**TASK**
Copy each line containing the word "agent" from the records that follow, please.

**DATA RECORDS**
• • • • •

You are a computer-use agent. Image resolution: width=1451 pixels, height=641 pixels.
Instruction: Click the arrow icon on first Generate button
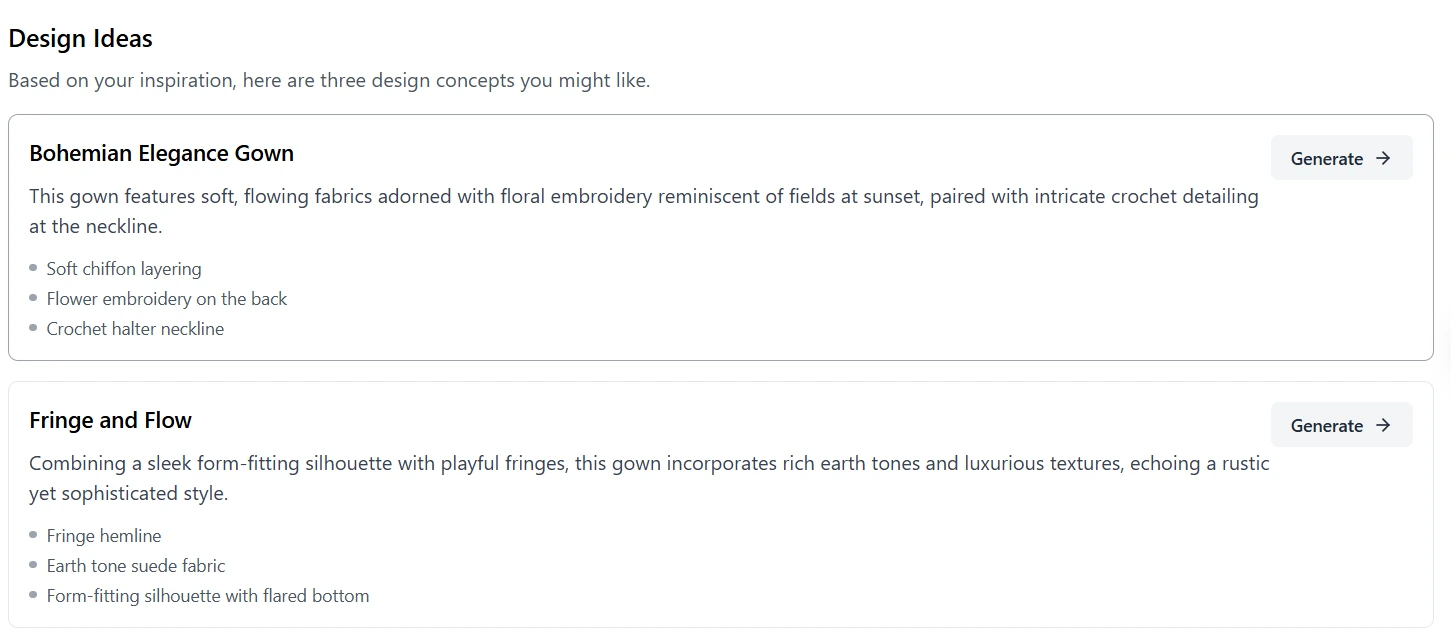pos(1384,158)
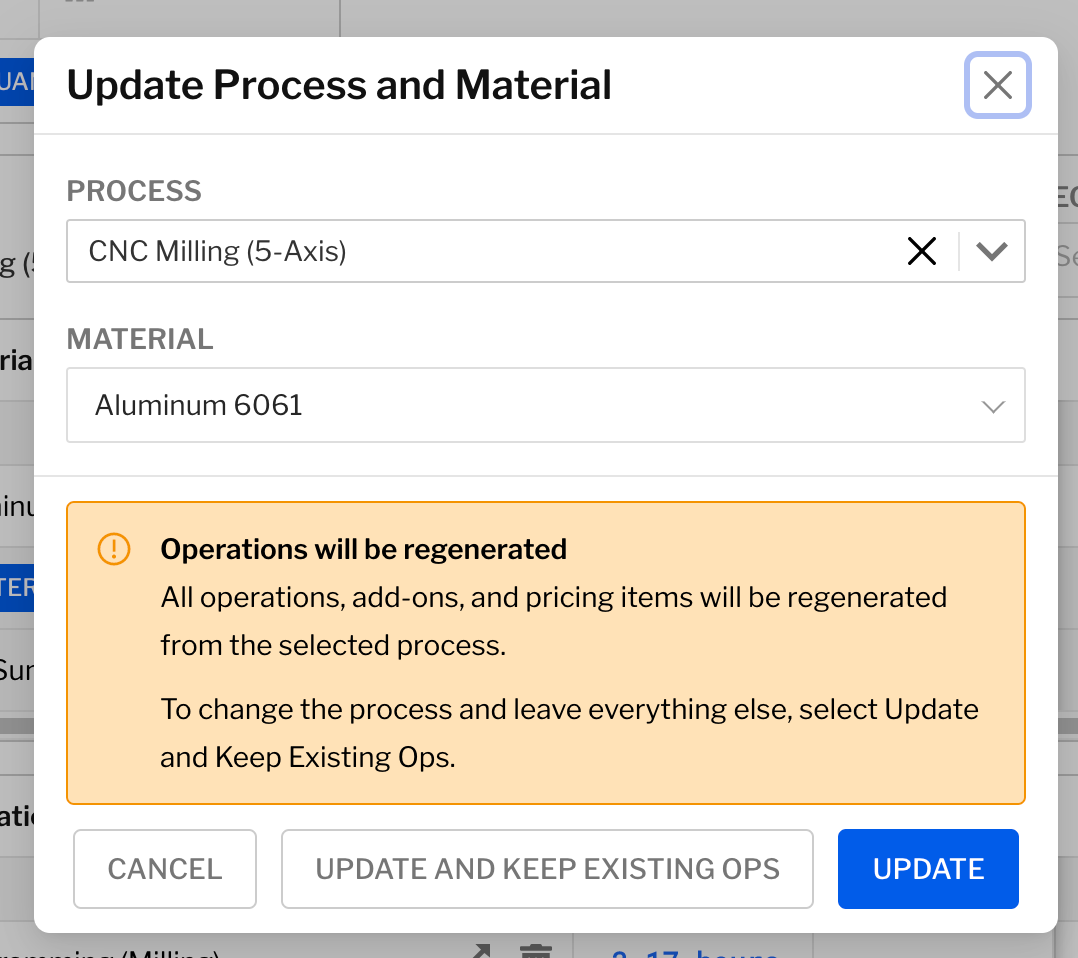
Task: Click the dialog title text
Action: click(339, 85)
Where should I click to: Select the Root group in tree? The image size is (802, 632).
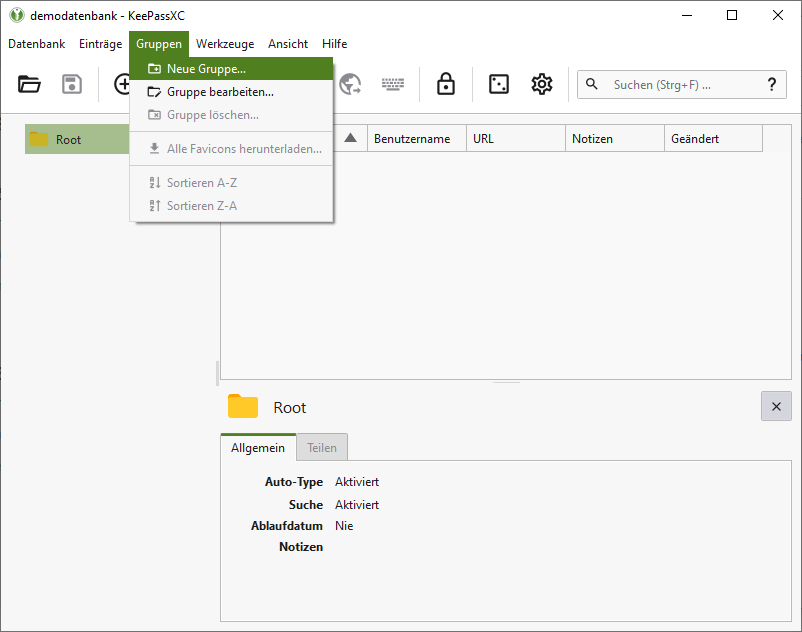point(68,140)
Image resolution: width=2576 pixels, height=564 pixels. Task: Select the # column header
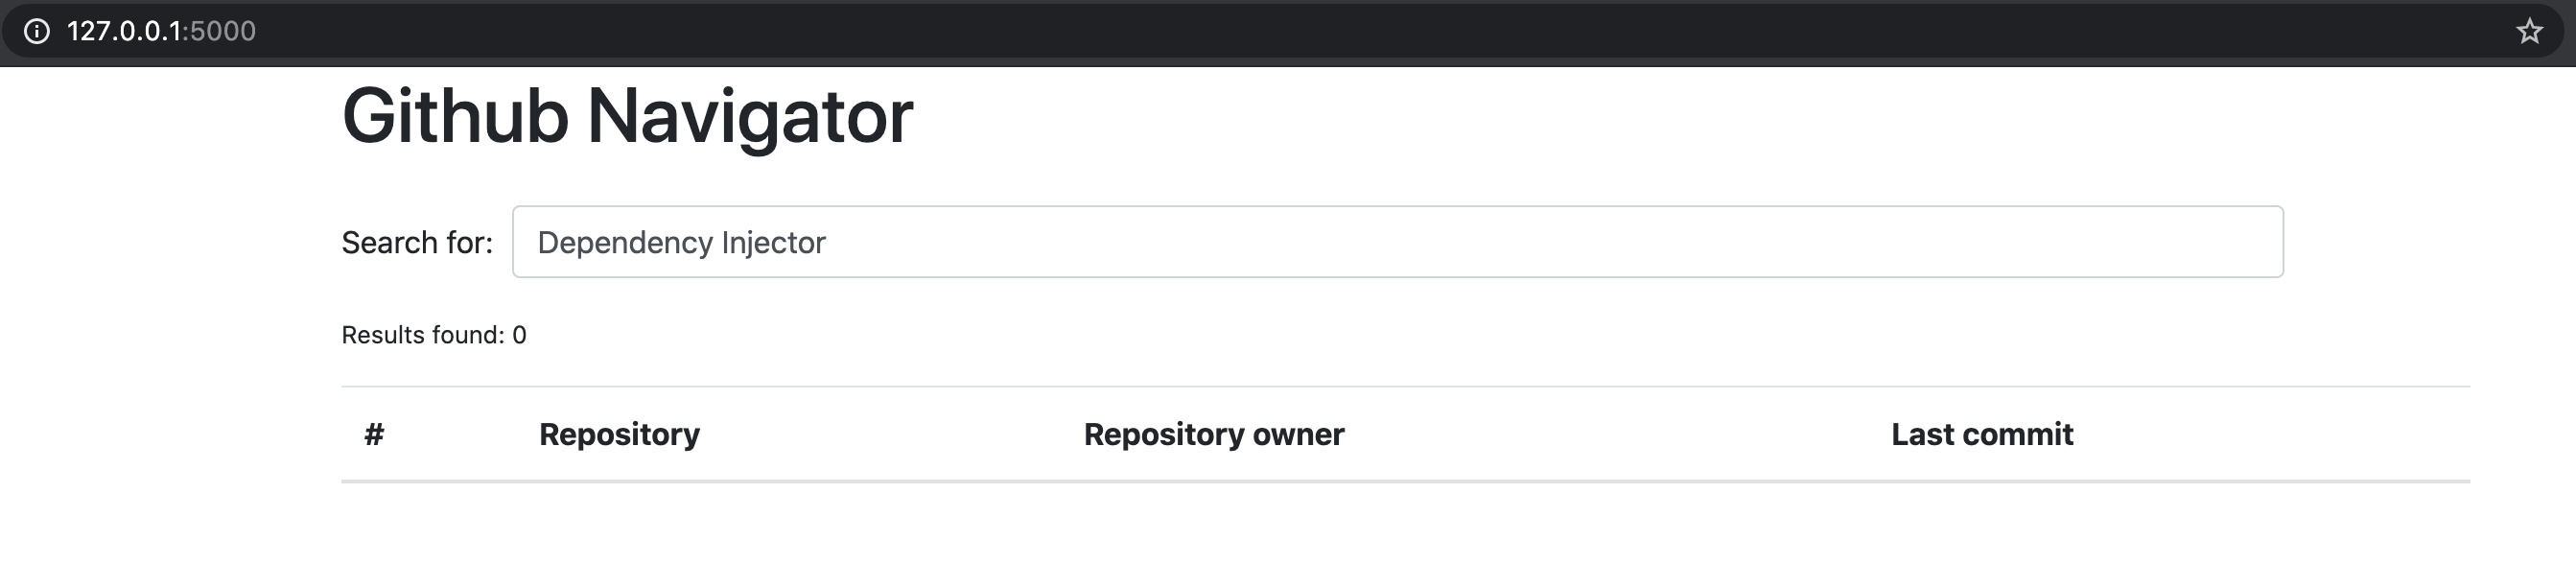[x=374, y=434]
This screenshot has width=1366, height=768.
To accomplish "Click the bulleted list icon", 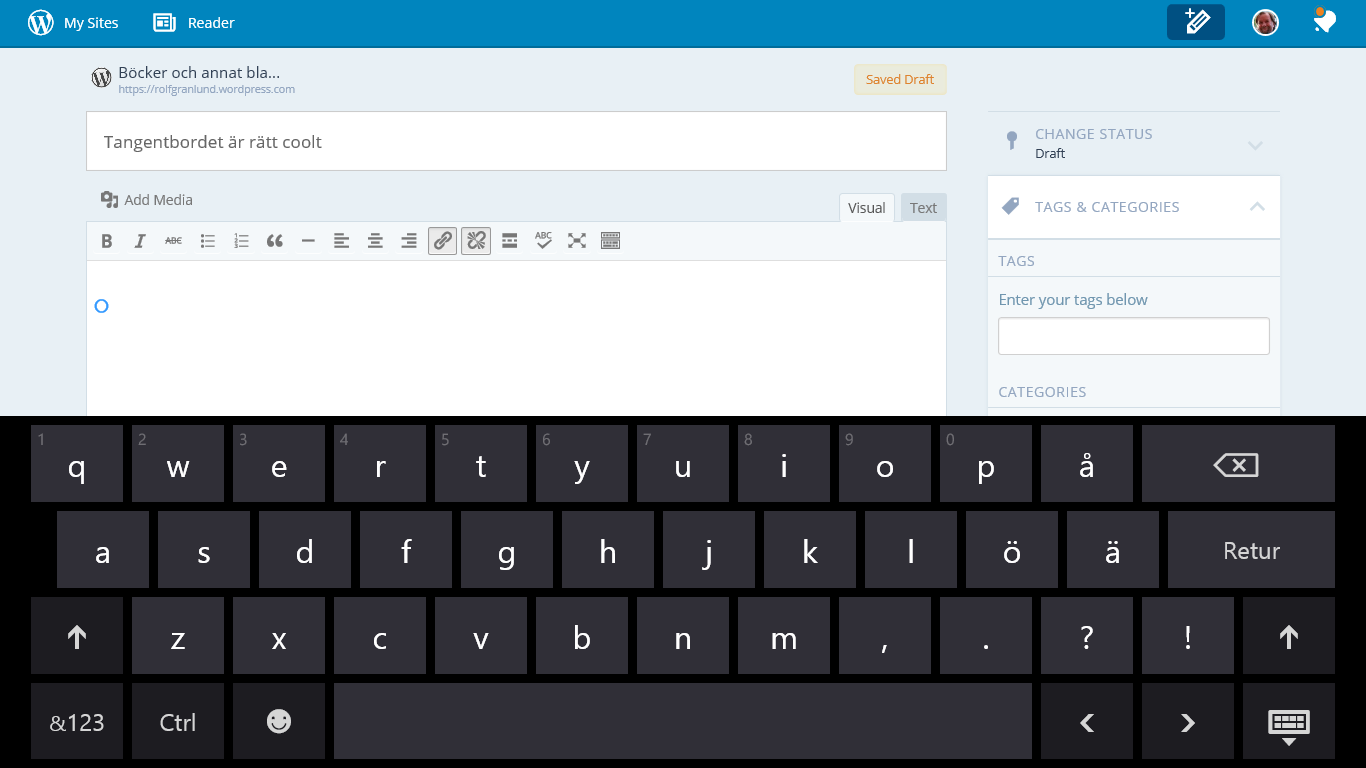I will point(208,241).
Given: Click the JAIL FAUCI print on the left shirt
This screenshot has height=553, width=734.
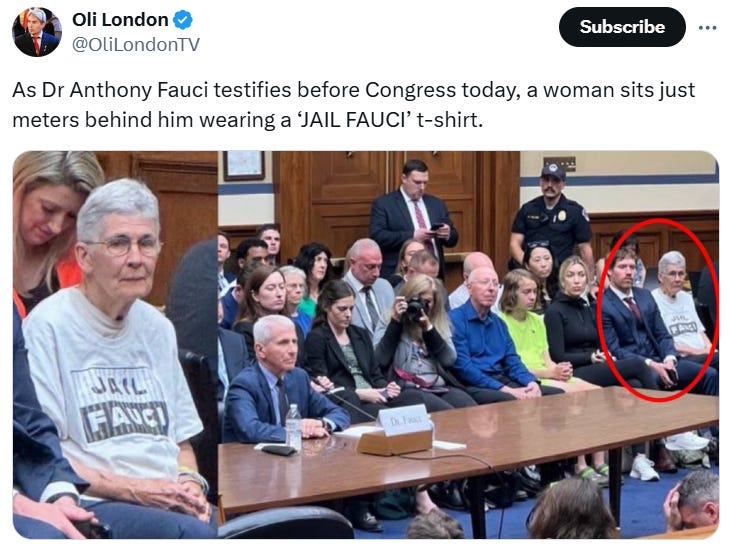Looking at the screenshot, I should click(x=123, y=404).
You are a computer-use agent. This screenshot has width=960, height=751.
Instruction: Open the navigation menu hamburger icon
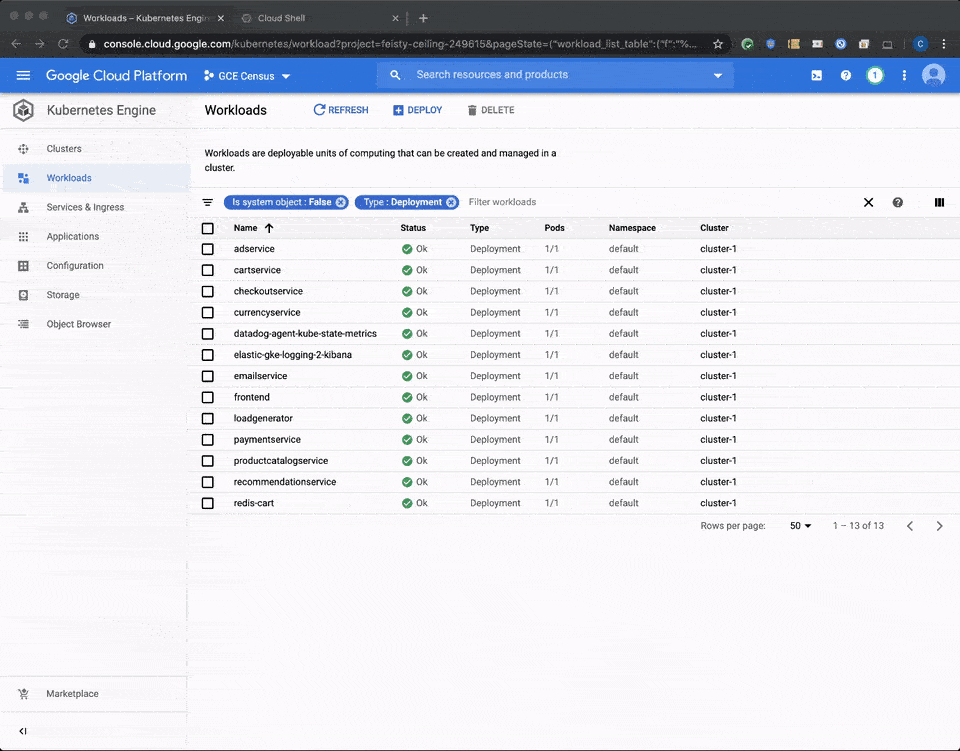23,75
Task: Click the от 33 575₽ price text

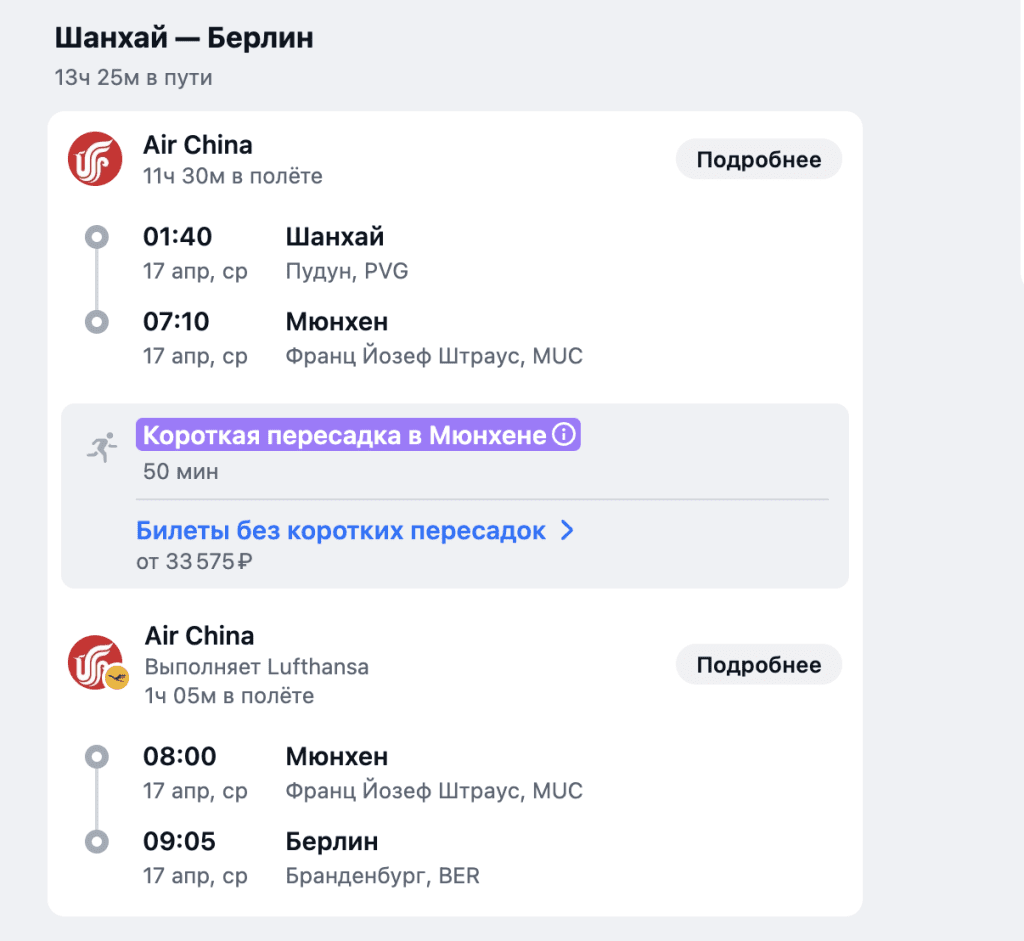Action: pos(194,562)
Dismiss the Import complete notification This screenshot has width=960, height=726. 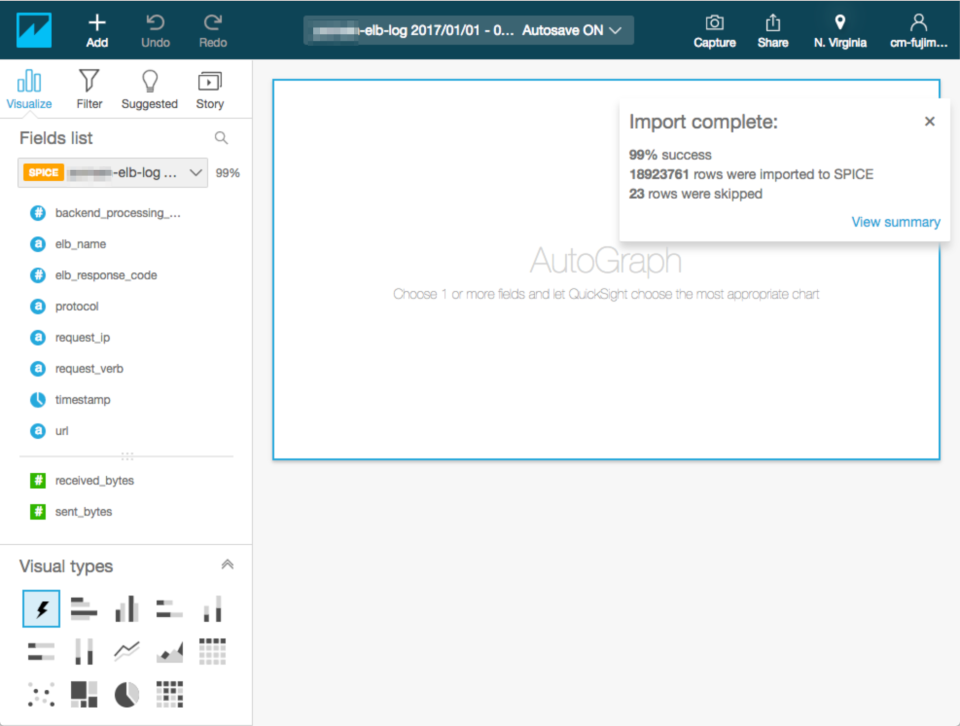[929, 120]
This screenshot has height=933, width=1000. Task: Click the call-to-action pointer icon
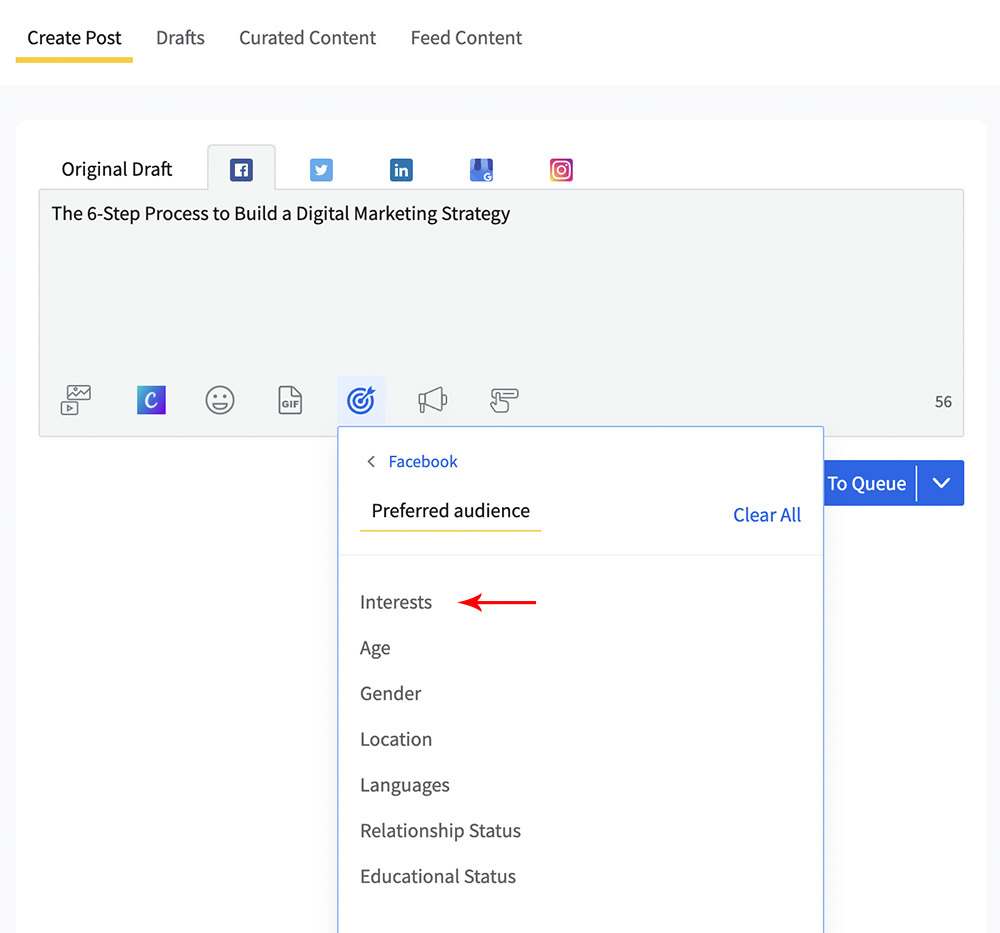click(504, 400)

• • • • •

**EXERCISE OUTPUT**
You are a computer-use agent. Image resolution: width=1451 pixels, height=641 pixels.
You are a computer-use agent. This screenshot has width=960, height=751.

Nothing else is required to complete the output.